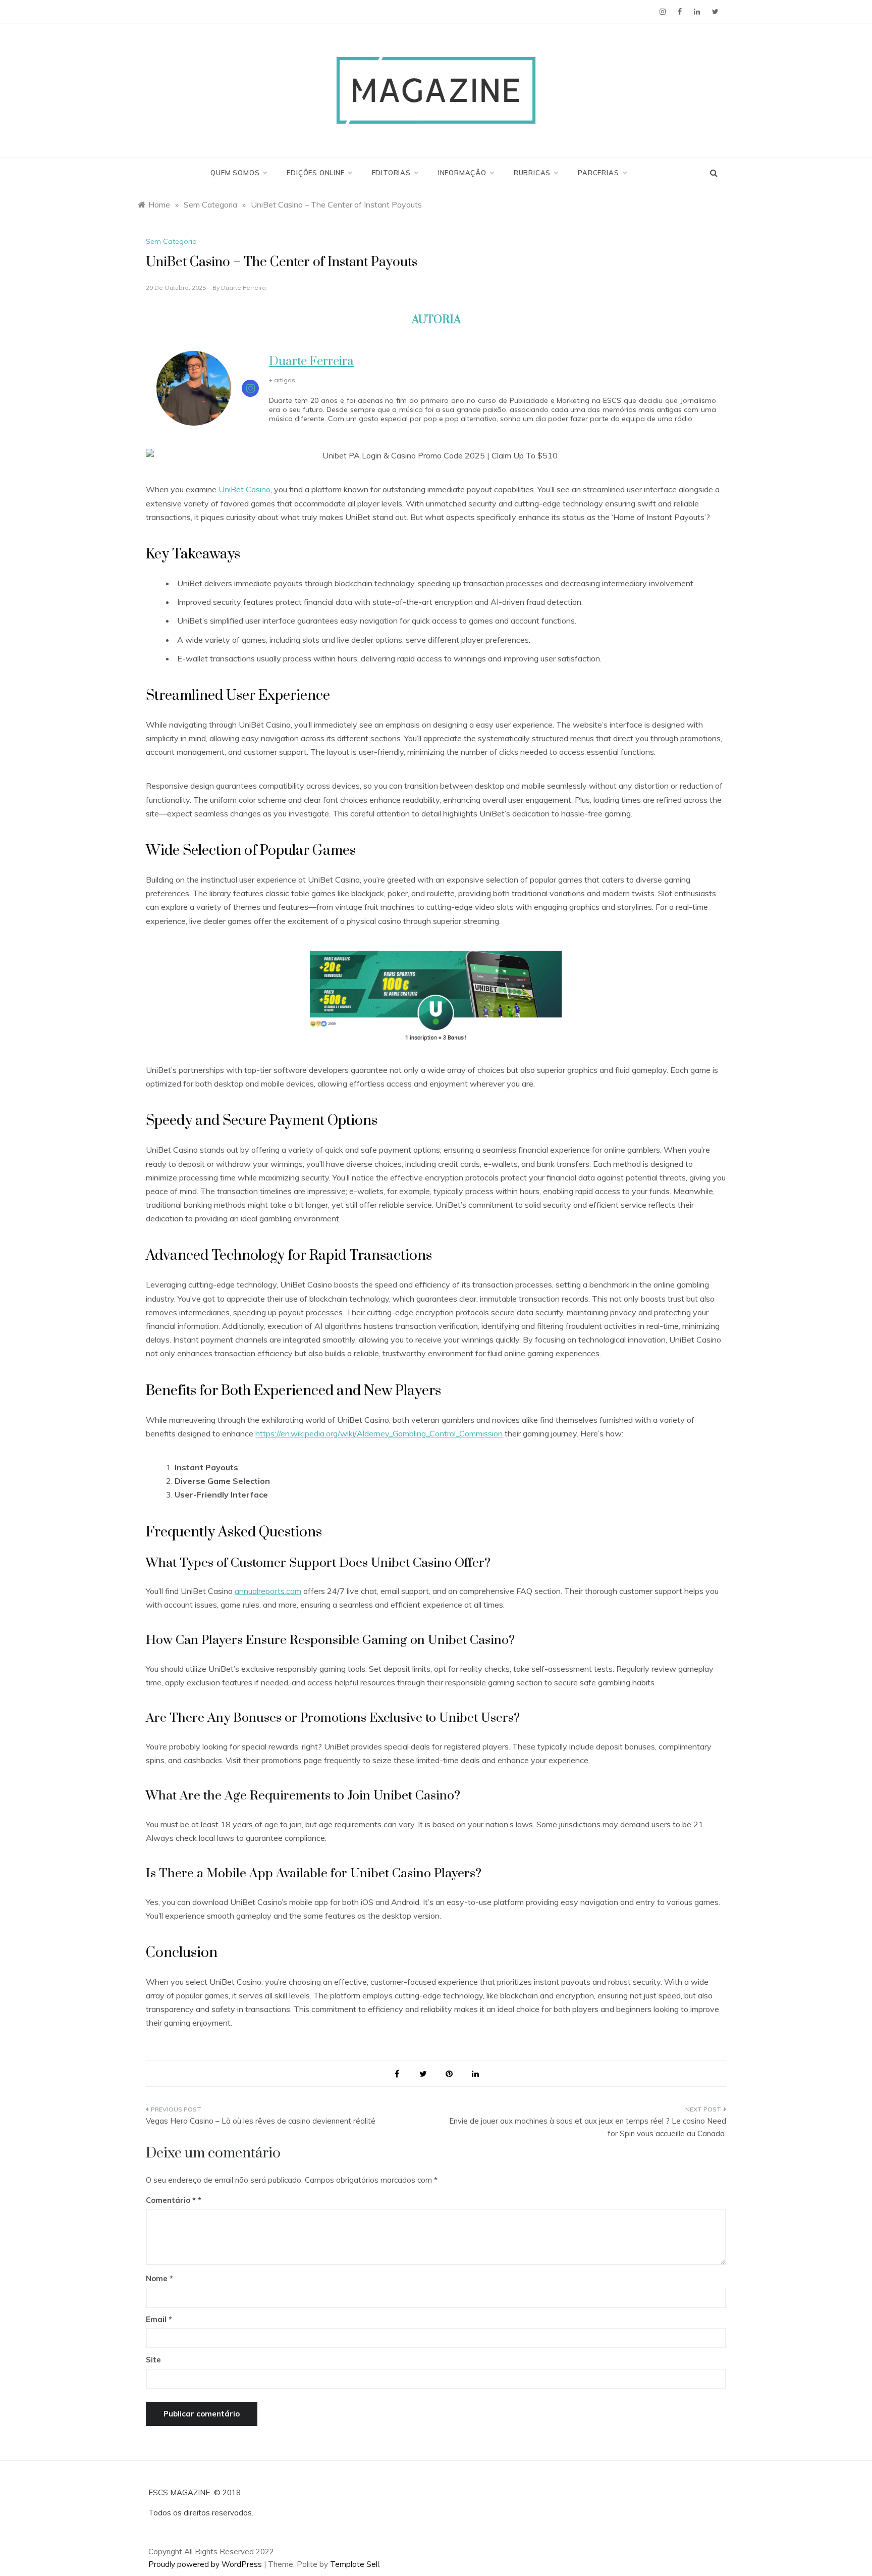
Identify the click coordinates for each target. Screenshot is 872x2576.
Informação (462, 173)
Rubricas (532, 173)
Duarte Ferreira (243, 287)
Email (159, 2319)
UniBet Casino (244, 489)
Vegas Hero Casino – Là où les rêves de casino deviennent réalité (260, 2121)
┄┄┄┄┄┄
The line containing "UniBet Casino (244, 489)" marks the start. Reproduce it and all lines after it through the end of the listing, exactly and alone.

Finished exercise -
UniBet Casino (244, 489)
Vegas Hero Casino – Là où les rêves de casino deviennent réalité (260, 2121)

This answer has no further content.